I have 2 sets of image patches data i.e. training and testing sets. Both of these have been written to LMDB files. I am running convolutional neurall network on this data using Caffe.
The problem is that the data stored on hard disk is occupying considerable amount of space and is hampering my efforts to introduce more training data with deliberate noise addition to make my model more robust.
Is there a way where I can send image patches from my program directly to the CNN (in Caffe) without storing them in LMDB? I am currently using python to generate patches from the images for the training data set.

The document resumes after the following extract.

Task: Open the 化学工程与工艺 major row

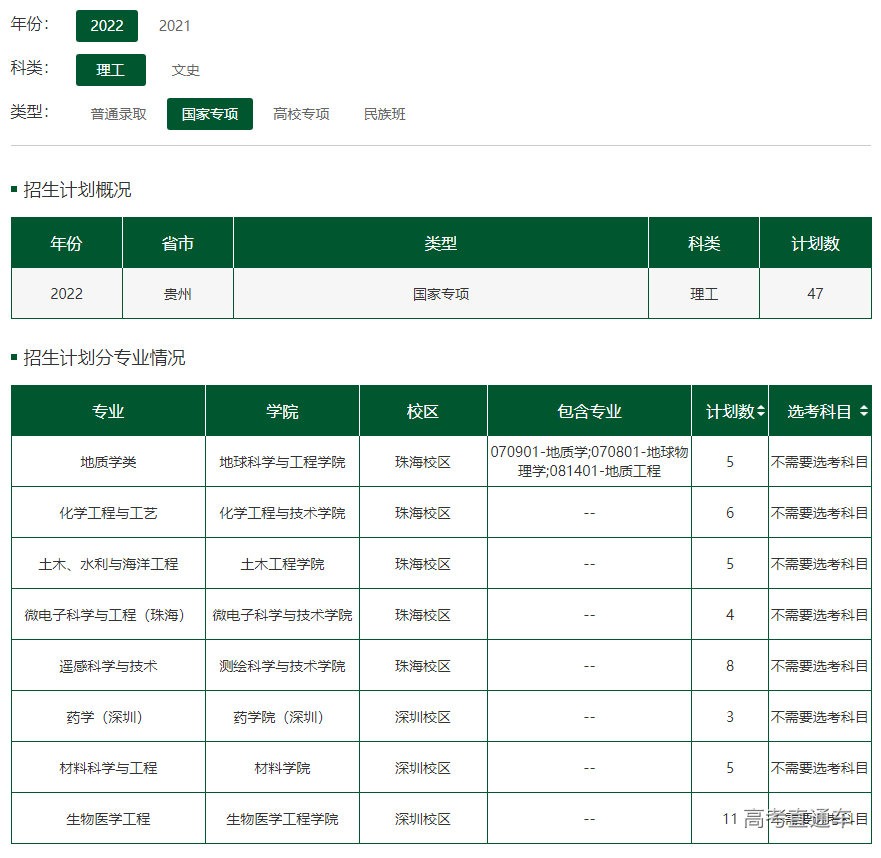Action: click(106, 512)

You can write your own python data layer. See discussions here and implementation for of input data layer for video stream here.
Basically you will need add to you network description layer like:
layer {
type: 'Python'
name: 'data'
top: 'data'
top: 'label'
python_param {
# the module name -- usually the filename -- that needs to be in $PYTHONPATH
module: 'filename'
# the layer name -- the class name in the module
layer: 'CustomInputDataLayer'
}
}
and implement the layer interface in Python:
class CustomInputDataLayer(caffe.Layer):
def setup(self):
...
def reshape(self, bottom, top)
top[0].reshape(BATCH_SIZE, your_data.shape)
top[1].reshape(BATCH_SIZE, your_label.shape)
def forward(self, bottom, top):
# assign output
top[0].data[...] = your_data
top[1].data[...] = your_label
def backward(self, top, propagate_down, bottom):
pass